I pledge my commitment to the Blog For Mental Health 2013 Project. I will blog about mental health topics not only for myself, but for others. By displaying this badge, I show my pride, dedication, and acceptance for mental health. I use this to promote mental health education in the struggle to erase stigma.
When I first started blogging back in 2008, I was part of a small, but supportive, group of bloggers sharing our successes’ and our struggles that come with living with mental illness. This past January, when I came back to blogging full time, I was pleasantly surprised to find that the number of Mental Health bloggers had grown tremendously. Happily I stumbled across A Canvas Of The Minds and the Blog for Mental Health Project which is an excellent way to locate a variety of mental health bloggers. Each sharing their own experiences.

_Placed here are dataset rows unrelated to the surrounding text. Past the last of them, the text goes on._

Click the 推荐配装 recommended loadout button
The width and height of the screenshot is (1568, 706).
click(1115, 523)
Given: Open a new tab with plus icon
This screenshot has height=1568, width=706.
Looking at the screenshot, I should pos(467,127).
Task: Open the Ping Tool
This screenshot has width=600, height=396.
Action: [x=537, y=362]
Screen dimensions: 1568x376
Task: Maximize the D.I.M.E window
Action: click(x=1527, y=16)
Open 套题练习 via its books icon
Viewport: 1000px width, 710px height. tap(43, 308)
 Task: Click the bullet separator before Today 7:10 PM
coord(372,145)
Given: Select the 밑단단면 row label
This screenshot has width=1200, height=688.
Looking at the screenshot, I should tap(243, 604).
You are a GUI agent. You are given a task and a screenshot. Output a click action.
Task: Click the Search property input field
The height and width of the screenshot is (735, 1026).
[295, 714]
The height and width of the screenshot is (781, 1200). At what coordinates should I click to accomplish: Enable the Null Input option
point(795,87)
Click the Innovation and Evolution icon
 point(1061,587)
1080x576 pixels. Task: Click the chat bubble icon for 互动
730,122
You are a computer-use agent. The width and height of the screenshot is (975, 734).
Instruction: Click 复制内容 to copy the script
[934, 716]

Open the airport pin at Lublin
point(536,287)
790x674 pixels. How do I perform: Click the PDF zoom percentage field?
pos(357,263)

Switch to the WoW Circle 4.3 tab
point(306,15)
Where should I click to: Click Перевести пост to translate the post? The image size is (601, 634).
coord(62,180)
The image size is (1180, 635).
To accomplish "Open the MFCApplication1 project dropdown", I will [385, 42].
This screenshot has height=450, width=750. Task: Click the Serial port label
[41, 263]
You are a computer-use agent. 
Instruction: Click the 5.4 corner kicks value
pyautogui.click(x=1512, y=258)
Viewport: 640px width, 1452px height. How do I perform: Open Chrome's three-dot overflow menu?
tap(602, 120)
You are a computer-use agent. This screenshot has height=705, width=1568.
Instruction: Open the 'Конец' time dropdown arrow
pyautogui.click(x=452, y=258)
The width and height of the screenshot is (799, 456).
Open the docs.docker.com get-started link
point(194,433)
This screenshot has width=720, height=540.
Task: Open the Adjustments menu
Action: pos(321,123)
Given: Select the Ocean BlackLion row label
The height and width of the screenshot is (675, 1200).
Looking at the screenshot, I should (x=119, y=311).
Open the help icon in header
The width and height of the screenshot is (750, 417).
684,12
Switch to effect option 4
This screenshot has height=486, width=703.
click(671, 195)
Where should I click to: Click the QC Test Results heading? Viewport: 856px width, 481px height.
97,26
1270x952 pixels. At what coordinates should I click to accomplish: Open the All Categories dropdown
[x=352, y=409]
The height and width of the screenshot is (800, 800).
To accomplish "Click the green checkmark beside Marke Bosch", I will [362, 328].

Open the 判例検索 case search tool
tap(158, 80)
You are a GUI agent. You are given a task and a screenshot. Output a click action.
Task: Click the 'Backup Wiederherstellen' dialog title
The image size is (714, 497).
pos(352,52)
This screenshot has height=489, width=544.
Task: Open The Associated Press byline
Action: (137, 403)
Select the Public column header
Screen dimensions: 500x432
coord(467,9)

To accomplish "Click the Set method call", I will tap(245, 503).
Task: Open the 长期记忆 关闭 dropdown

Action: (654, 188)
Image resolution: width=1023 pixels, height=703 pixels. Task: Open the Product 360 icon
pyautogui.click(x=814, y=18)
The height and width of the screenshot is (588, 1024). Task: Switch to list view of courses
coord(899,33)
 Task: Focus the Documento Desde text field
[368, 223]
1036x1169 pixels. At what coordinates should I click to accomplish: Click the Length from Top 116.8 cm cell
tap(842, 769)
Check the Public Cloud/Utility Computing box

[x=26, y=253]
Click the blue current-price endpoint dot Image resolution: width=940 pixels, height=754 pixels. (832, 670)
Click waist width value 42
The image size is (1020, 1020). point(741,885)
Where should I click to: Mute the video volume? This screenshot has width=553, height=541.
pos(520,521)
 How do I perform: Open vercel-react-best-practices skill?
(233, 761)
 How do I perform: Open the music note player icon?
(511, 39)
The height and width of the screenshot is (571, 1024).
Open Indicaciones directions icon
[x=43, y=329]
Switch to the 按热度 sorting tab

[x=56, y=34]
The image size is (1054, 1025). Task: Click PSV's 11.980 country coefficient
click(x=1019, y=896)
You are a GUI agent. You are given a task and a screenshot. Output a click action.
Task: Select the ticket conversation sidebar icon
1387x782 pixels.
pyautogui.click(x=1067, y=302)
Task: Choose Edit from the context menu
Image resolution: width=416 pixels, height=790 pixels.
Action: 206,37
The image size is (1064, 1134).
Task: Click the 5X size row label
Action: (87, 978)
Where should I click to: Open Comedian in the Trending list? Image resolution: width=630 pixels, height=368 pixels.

I always considered myself a weird kid (I’m sure many others thought so as well.) For many years I was diagnosed with depression, but something about that diagnosis just didn’t feel right. Over time my behavior became more erratic and reached the point where my life was completely falling apart and I didn’t know what to do. I sought help from the Los Angeles County Mental Health Department. Being underfunded and overloaded, I was turned away several times. I was terrified and began to wonder what was the point of staying around in this world any longer.
I don’t know where I got the perseverance to keep trying, but I did, and was finally accepted as a client. It was not a moment too soon because my life was a shambles and I believed I was going completely insane. It was through the county system that I was, finally, accurately diagnosed with bipolar disorder. It was a pleasant surprise to find that I was just crazy, not insane.
It took several years to find the right medication cocktail I needed to get my life in order. I wish I could say I am cured, but I am not. I have, however, reached the point that most of the time I am able to be a productive member of society. My life is a country song played backwards.
I returned to writing regularly on my blog to share those times that I still struggle with mania and depression. In addition, I hope my story will show many that life can get better. I consider my painful journey a success today and with that I hope to inspire others.
Thank you, Ruby Tuesday of Canvas of the Mind for the opportunity to be a part of this growing network. If you are a mental health blogger and would like to be a part of this special project I highly recommend you take a look at Blog For Mental Health 2013 to see how you can qualify.
Looking for other mental health bloggers? Here’s an excellent list. It’s the Blog For Mental Health 2013 Official Blogroll. I’m sure you’ll find something on that list that speaks to you and help you feel you are not alone on this wild ride we call mental illness.
thanks for pledging, your awesome! I, myself, couldn’t pledge!
Good luck my friend!
I left you a message on your blog, OhTemp. Coming out of the mental health closet can be a difficult thing to do. Each of us needs to do it in our own way and time.
You’ve inspired me to join the bandwagon. You can check it out here –
http://writingforfoodinindy.wordpress.com/2013/05/18/blog-for-mental-health-2013/
I hope you don’t mind.
Bradley, thank you so much for your wonderful, kind words, for sharing our project, and — most importantly — for sharing your story. It’s taken me a little while (I’ve been traveling), but I’ve finally gotten your piece shared with our readers through facebook, Twitter, Pinterest, and of course you’re on our blogroll!
I’m just very happy to know you’ve found a supportive community here, and that you’ve found the “offline” support you need to help you succeed in your life. Thank you again, and all my very, very best to you!
Good luck with the project and hopefully it will inspire others to do the same.
Thank you for sharing. seems like there’s still hope
I’m happy to say there is hope. I still get those feelings of hopelessness. I probably always will. But now it’s easier to accept them and let them pass (though, they definitely hurt still.) The path wasn’t easy, Tipsy, but hang on.